I am constantly learning new things. For instance, I had never considered combining multiple commands into a single alias before.

Which leads us to my favorite Bash trick of all time; the single thing I use more than anything else.

Performing actions in a loop over the output of another command.

There are different ways to do this, the most compact being xargs, but I prefer to use while read.

The main reason I like while over xargs is that xargs will die if you're working with too many items since the entire operation happens on a single command-line action whereas while executes many separate actions.

This will make a whole lot more sense with some examples.

Here's one I use all the time:

Deleting all .svn directories from a path (handy for making a working copy not be a working copy any more).

  find ./ -type d -name ".svn" | while read d; do rm -rf "$d"; done

Let's break this down a little.

The first thing we're doing is a simple find command that finds all directories (-type d) named .svn (-name ".svn") in the current directory.

The next thing, and this is where all of the power of this construct comes from, is that we pipe the output of the find command to a Bash while loop. The while loop iterates over the find output and puts each value into the Bash variable $d (the name of the variable can be anything. I usually stick with something like 'd' for directories or 'f' for files).
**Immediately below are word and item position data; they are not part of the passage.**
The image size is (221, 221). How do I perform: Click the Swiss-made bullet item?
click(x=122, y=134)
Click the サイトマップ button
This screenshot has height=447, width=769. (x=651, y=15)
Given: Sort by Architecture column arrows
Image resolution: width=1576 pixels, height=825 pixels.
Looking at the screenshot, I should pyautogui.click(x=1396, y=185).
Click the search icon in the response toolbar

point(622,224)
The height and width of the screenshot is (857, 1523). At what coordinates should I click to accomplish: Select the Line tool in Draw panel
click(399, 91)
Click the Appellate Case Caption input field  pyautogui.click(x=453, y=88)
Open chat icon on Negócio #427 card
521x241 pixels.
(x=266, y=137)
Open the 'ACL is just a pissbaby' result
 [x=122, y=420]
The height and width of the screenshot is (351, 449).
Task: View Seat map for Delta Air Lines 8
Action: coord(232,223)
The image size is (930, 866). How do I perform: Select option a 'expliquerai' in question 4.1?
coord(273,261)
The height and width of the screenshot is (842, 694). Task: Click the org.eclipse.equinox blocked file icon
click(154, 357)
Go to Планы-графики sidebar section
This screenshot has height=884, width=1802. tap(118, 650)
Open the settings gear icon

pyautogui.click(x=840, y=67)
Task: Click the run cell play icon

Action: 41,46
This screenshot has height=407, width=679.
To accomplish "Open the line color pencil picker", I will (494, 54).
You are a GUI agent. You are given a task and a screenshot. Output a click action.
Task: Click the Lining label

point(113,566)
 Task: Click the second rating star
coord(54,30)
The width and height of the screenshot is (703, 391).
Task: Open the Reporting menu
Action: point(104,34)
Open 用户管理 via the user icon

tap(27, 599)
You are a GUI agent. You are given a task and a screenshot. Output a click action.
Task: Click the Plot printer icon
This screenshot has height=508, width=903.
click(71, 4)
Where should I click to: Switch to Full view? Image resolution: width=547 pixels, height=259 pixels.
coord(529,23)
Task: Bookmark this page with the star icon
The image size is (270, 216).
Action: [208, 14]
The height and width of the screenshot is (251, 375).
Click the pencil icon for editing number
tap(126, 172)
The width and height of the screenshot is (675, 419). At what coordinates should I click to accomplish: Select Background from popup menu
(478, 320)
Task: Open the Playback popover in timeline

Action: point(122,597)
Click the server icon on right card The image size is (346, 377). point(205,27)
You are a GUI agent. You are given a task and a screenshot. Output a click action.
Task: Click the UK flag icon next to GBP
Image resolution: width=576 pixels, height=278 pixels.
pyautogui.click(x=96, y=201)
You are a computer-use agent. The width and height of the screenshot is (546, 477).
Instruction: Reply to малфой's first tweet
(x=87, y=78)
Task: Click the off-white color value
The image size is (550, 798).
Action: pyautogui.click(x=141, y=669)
Then, for each time through the loop, we delete the directory in the $d variable.

The basic form of the while loop looks like this:

  while read d; do <stuff happens here> done

What you do within the while loop is entirely up to you. All of the usual Bash concepts for stringing commands together (using ;, &, or |) still work.

The real power of this idea is that you can do use it with anything that has newline-separated output.

Let's say you have a file that contains a list of files like this:

foo_file1.txt

foo_file2.txt

bar_file1.txt

foo_file3.txt

foo_file4.txt

bar_file2.txt

Maybe we want to make all files that start with "bar_" world-writable.

  egrep "^bar_" filelist.txt | while read f; do chmod a+w "$f"; done

The egrep command gives us all lines from the file that start with "bar_". That output gets piped to the while loop which does the chmod command.

Now a real world example.

My previous job involved dealing with massive amounts of data from an online survey. Of the many fields entered as part of this survey, one field was the price people paid for something. We had some validation on the price field but, one quarter, a bogus (and very large) price snuck through into the final data. This was a large problem because we generated a lots reports that used the Average Price Paid and this number was throwing them all off. We need to (quickly) go in and update all records.

Unfortunately, this involved checking and updating more tables than a sane person would ever want to deal with by hand.

So it was while loop to the rescue!

Step one is construct a command-line that will loop over all of the tables in a database. We have the egrep call to strip out the first line of the output which isn't actually a table name. This example just prints out the name of each table.

  mysql -B -e "show tables" thedb | egrep -v "^Tables_in_" | while read tbl; do echo "$tbl"; done

Step two does a SELECT on each table and prints all of the ids with an invalid price. Once again, we do a grep to strip out some extra info that mysql is printing out.

  mysql -B -e "show tables" thedb | egrep -v "^Tables_in_" | while read tbl; do mysql -B -e "SELECT id FROM $tbl WHERE price >= 10000" | egrep "^[0-9]"; done

That's the Bash trick I use the most. Remember, it works for anything that has newline-separated output.